MAR 11, 2016
While Beyoncé’s trainer has let us in on her squat-heavyworkout routine, we know there’s really one thing that’s gotten her that famous body: dancing. Swerving, twerking, and “surfboardt”-ing for hours on stage (and in rehearsal) tones you like nothing else. That’s why hordes of women in Miami and New York are flocking to Vixen Workout, a hip hop dance cardio class inspired by Queen Bey herself.
Vixen was started by Janet Jones, a former Miami Heat dancer who has also performed as a backup dancer for Jennifer Lopez, Usher, and Pitbull. In an hour-long workout designed by Jones, you can burn 400 to 1,000 calories in a class that typically includes a sick soundtrack (Top 40 rap songs, Bey, Rihanna, even Bieber), a dark studio illuminated with black lights, and women wearing full faces of makeup and high heel wedge sneakers. It’s very sexy, very sweaty, and very fun. If you don’t consider yourself a dancer, no worries: The choreo is fairly easy to follow. Here, we have Jones demonstrate five signature Vixen Workout moves and a seven-minute workout that’ll have you wanting to join the #vixenarmy by the end of it.
Jump Squats With Inner-Outer Thigh Sits
How to do them: Starting with your legs together, jump into a plié squat. Repeat twice. Bring the left knee in, then sit into the squat and repeat with the right knee.
Cross Punches With Pops
How to do them: In a plié squat, alternate rapid cross-body punches 4 times into 2 alternating booty-pops. (In the booty pops, be sure to contract your abs before and after popping the hips back.)
How to do them: In a wide “V” stance, place hands on hips and swing hips from right to left. Alternate arms between on the hips and over the head.
How to do them: Twist the torso so your chest is facing the right corner. Bring the chest down to the knee and punch down with both arms. Because you are twisting to the right first, the left arm should be in the front when the right knee is up. Bring the foot back to neutral and the arms up by your chest. Do the same movement to the left.
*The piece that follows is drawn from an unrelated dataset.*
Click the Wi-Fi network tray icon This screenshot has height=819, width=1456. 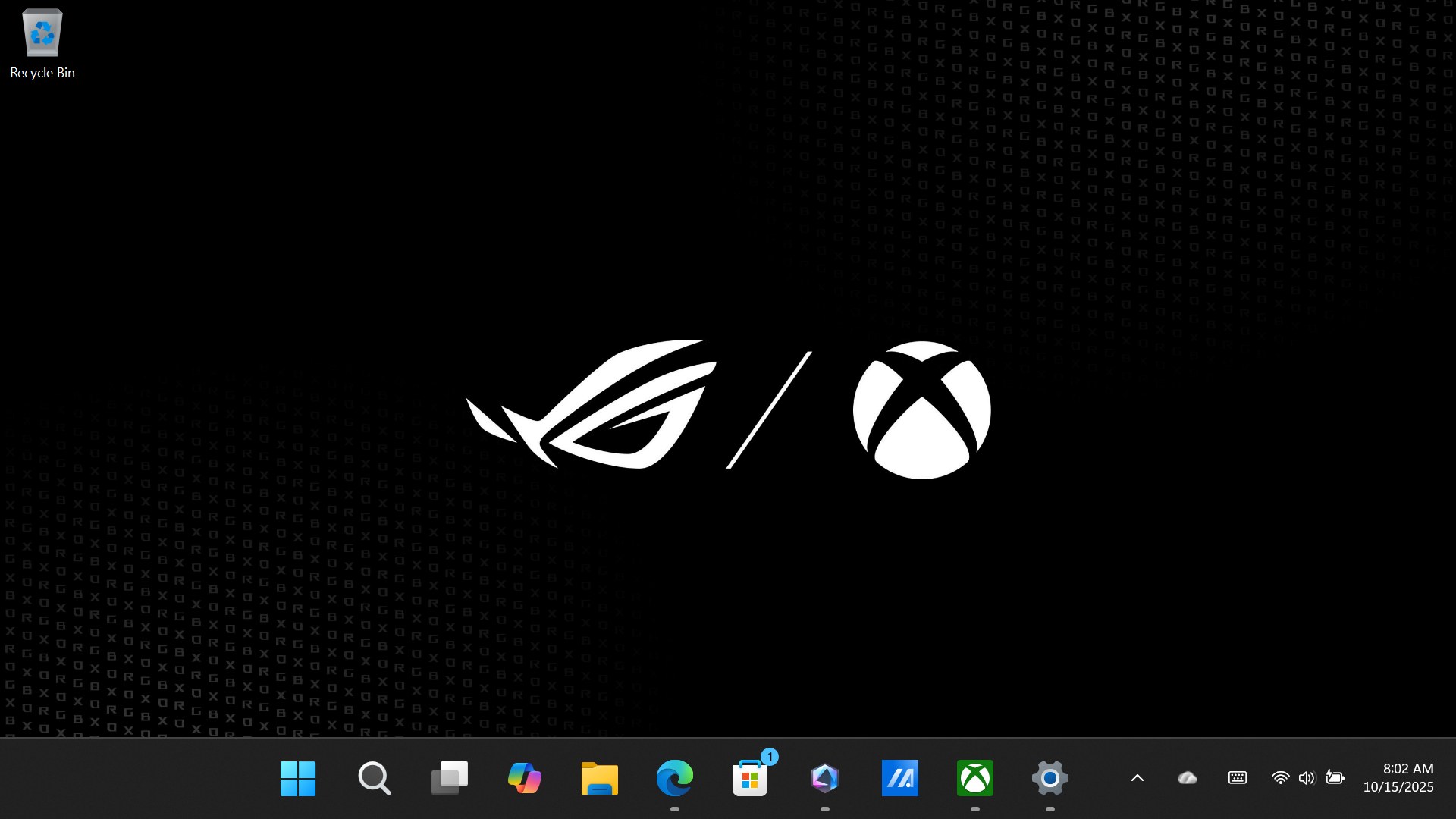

This movement can be done in different patterns (for example: singles/single-single-double/doubles)
Battle Arms With Roundabout
How to do them: Starting in neutral position, bring the left arm across the body. Bring the right leg out to a bent, wide stance and pull the left arm. Make sure you hit a sharp movement with the elbow. Repeat on the other side. In a wide stance with bent knees, drop the torso in a circular movement twice while keeping the abs engaged. Repeat.